Woodgate recalls those terrible months trapped in the Village. "They would trick me by placing me in bizarre scenarios. Once they made me enter an art competition. So I built a sculpture that doubled up as a boat and I thought I'd escaped. It was a trick," he told a disbelieving Onion Bag reporter Larry Gak. "Another time they tried to convince that I wasn't me at all, but someone pretending to be me. It took a long time for me to figure out who I really was. At least I think it did."
Big Brother
Jonathan told us how he arrived at the Village: "I'd gone back to my ex-girlfriend's [Big Brother winner Kate Lawler] flat to pick up some of my stuff when some funny looking smoke came through the keyhole of her front door. I woke up in the Village in this really retro apartment."

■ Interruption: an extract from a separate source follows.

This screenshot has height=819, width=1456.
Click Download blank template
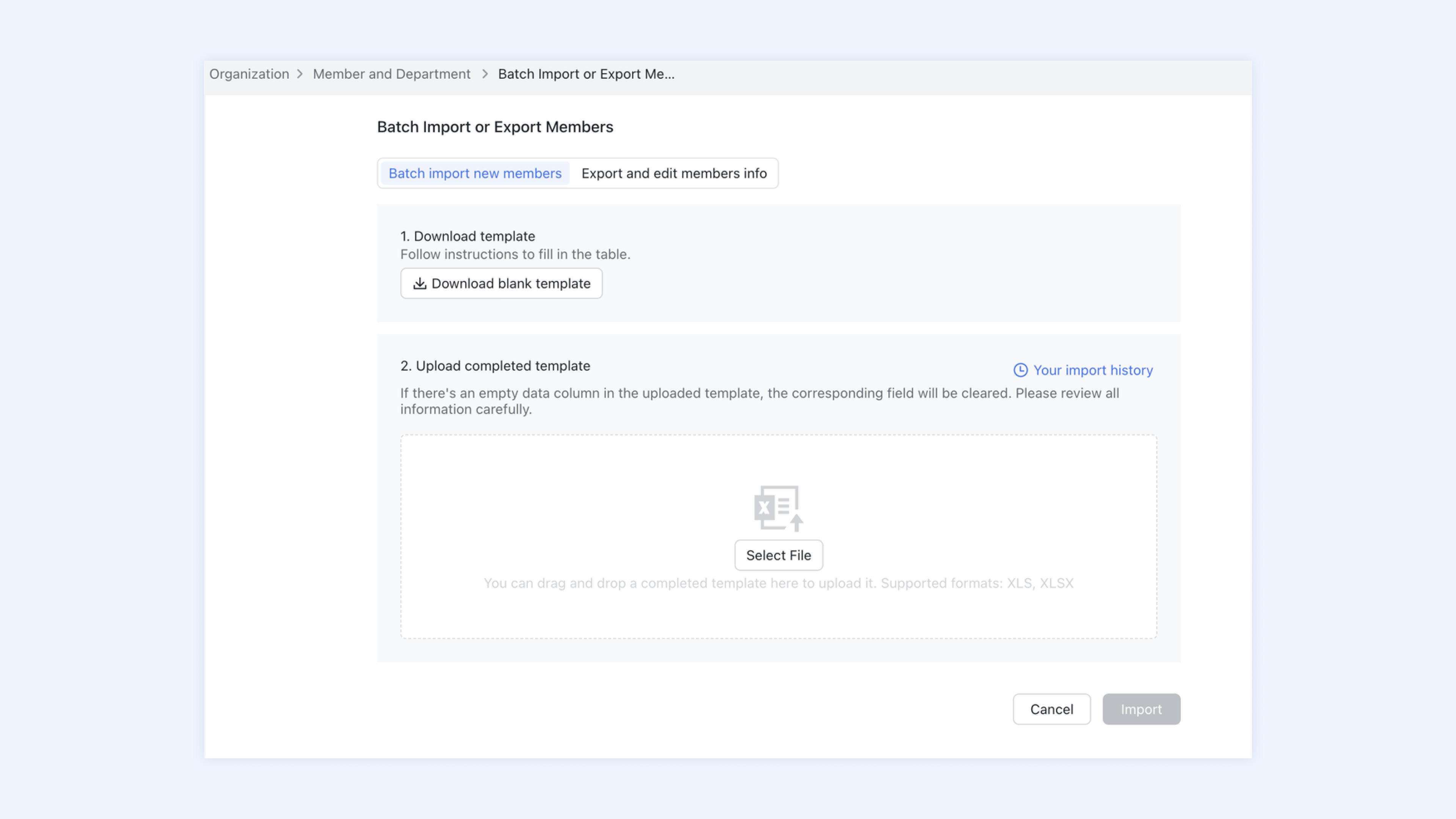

"'Where am I?' I demanded 'In the Village' a voice replied. 'What do you want?' I asked. 'Your return to fitness' it said. 'You won't get it like this' I said. 'By hook or by Crook we will' it replied. 'Who are you?' I asked 'The new Number Two' it said. 'Who is Number One?' I asked. It didn't answer it simply said 'You are Number Six'. 'I am not a number' I shouted, 'I am a laughing stock!'"
Six of One
From what Woodgate says, the identity of "Number Two" changed at least three times. "The last one being a Brazilian fella. He looks like the gaffer at Madrid but people say I'm imagining things. "Number One" turned out to be a Sinclair ZX81 computer."

Either way, "Number Six", or rather Woodgate, claims the mental trauma caused him to commit the colossal howlers on his return from injury. He is not the only footballer to claim to have suffered at the Village's cruel and unusual methods. Manchester United striker Ruud Van Nistelrooy ("Number 9") says he spent the best part of last season there. "When I got back I felt OK," he recalls. "Trouble was I couldn't hit the broad side of a barn. Maybe they got the treatments mixed up."